Nothing but the lines below from the one with "Instruction: Open the 排程 calendar icon" through the one with "The width and" should be output, each exactly as given, and no pictures.
Provided information below:
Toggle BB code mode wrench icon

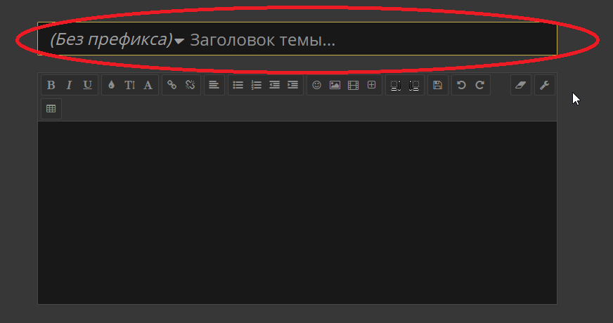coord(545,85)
End of Provided information.
Provided information below:
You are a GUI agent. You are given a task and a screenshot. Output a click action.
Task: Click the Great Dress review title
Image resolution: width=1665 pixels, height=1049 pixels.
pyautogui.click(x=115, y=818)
End of Provided information.
Provided information below:
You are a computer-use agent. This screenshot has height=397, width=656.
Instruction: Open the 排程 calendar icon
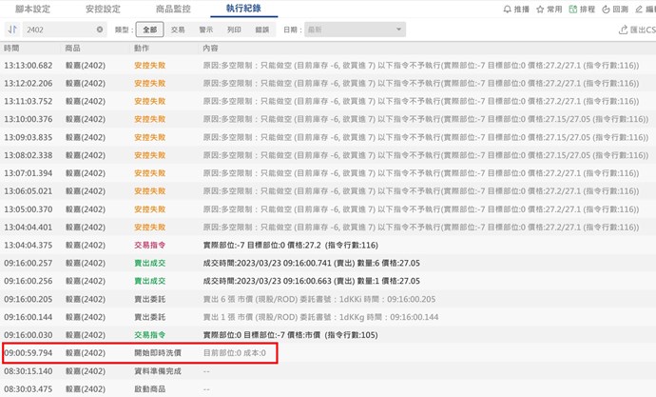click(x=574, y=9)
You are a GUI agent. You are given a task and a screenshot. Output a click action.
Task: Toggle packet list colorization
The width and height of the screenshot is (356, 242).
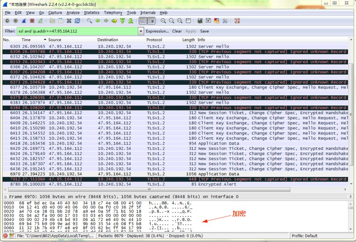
End of Provided information.
## Reply
Instruction: Open the 排程 calendar icon
click(x=574, y=9)
You are a GUI agent. You are given a task and a screenshot. Output a click action.
Task: Toggle packet list colorization
The width and height of the screenshot is (356, 242).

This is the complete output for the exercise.